When things go crazy, that’s what you need a plan. It sounds so obvious…
Whent things are in an unknown state you want to be executing your plan, not creating it. This true whether your systems are sitting in your own data center, or someone elses.
The outage at Amazon no-doubt shined the light on many a DR plan that may have overlooked the cascading storm of circumstance that happened when S3 went down this week. It shows that those same plans, those same approaches you have created over time for your own in-house systems, apply when you’re using cloud resources too.
Many people are rushing to point out how much of a bad idea the huge cloud providers are. I don’t think this will surprise you, but I disagree. While the outage was painful, and many things went wrong in the process, the cloud still makes a business-building difference to many companies.
That said, I think there may be a new point of planning that needs to be added to the plan.
I keep coming back to calling it “Resolution Escalation” – at what point do you decide it’s time to escalate your issue. Not from a “contact higher-ups at the support group” but rather “OK, this isn’t resolving as I need it to, it’s time to turn on plan b.”
With the Amazon issue, and their lack of communication and resolution – at some point in that scenario, there needs to be a point where you have to make some assumptions and take some actions. It might be cutting over to backup servers in a different data center. It might be notifying customers.
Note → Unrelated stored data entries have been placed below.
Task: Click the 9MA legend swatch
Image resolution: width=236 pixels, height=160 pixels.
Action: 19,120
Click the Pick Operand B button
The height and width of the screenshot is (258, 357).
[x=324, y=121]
It might be any number of things.
It could also be to wait for a resolution.
But the key thing, I think, is to have a specific decision point and process so you know what to do with the information you have.
“If systems have been down for 3 hours, and no resolution is apparently on the 2 hour horizon, we start bringing up instances at a different data center.”
“If systems are offline for more than 10 minutes, and we don’t foresee a resolution in the next 5 minutes, we notify customers that we are aware of, and working through, system issues.” — and then what are the follow-up timings?
Basically, absent detailed resolution information (remember, you’re not likely to have it in the “fog of war” type situation where the provider is dealing with the issue at hand), what actions do you take at what points?
I think it’s critically important to know these cut points and actions ahead of time – just as critical as knowing how to restore or recover services, and to bring systems back online after a failure.
And if nothing else, make sure you have some customer communication spots in there. Don’t do what they did and leave people guessing.